## begin Supplied records
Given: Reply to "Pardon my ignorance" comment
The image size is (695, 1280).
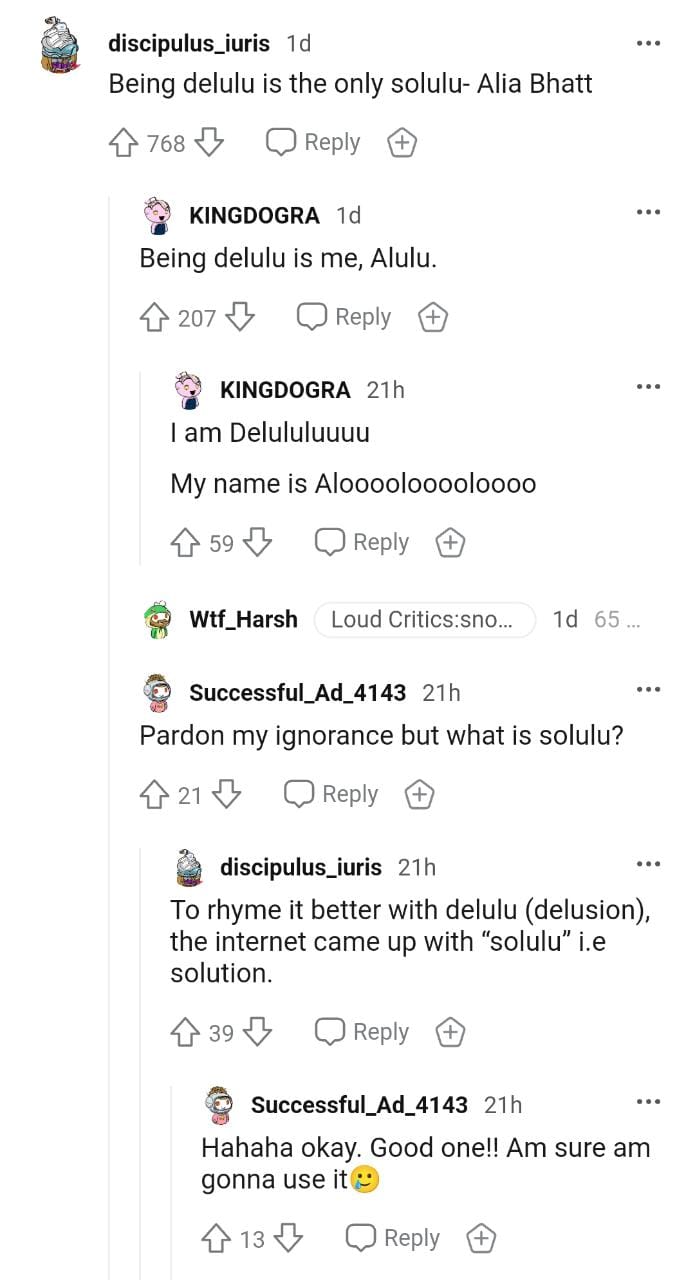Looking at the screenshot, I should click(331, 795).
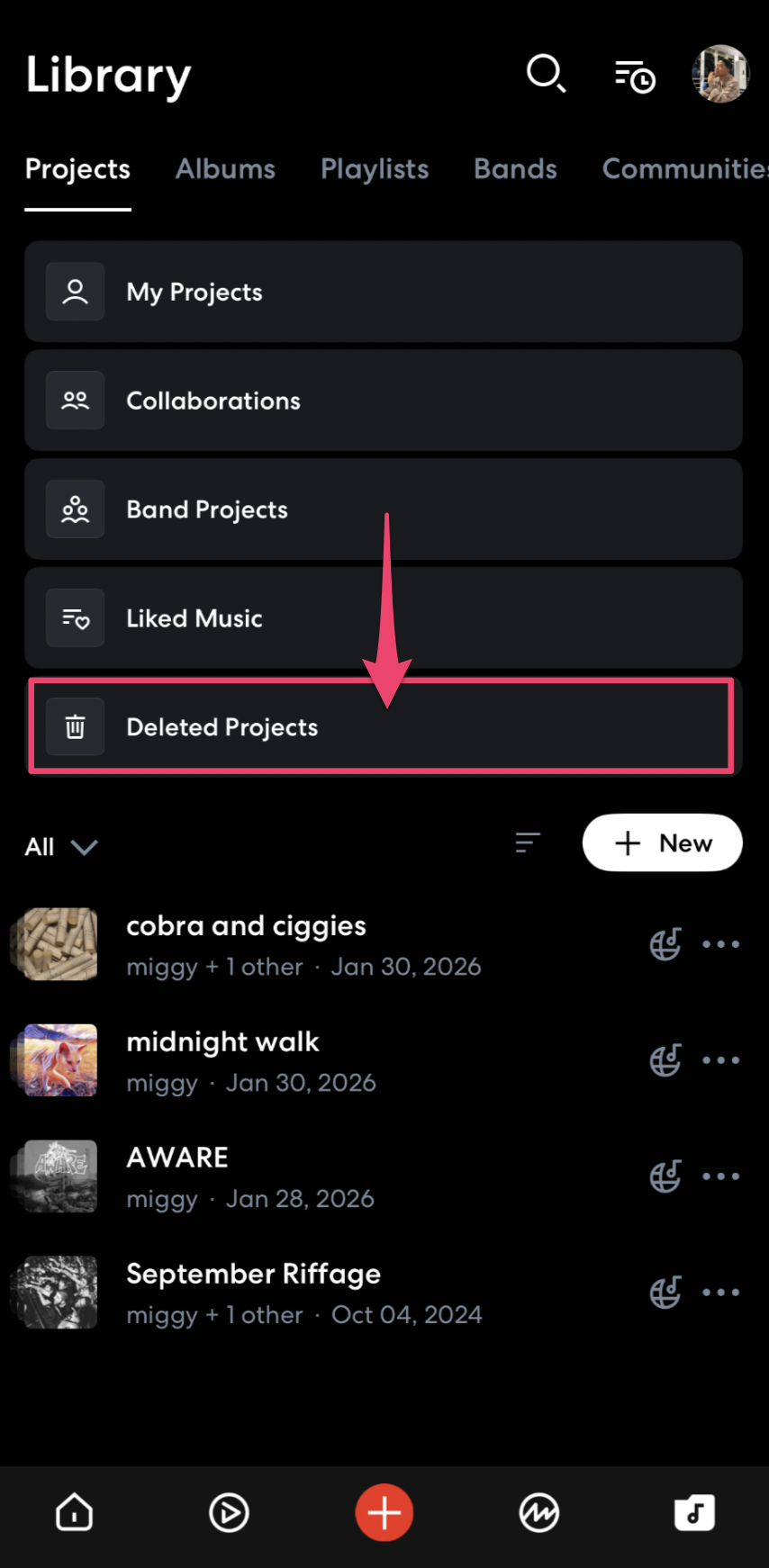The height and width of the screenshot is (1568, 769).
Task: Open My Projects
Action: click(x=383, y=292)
## end Supplied records
## What needs to be done
Please rewrite these lines with "comment" renamed to "post", keeping everything else the same and leaving the pictures out.

## Solution to this exercise
Given: Reply to "Pardon my ignorance" post
The image size is (695, 1280).
Looking at the screenshot, I should click(331, 795).
The height and width of the screenshot is (1568, 769).
Task: Open My Projects
Action: click(x=383, y=292)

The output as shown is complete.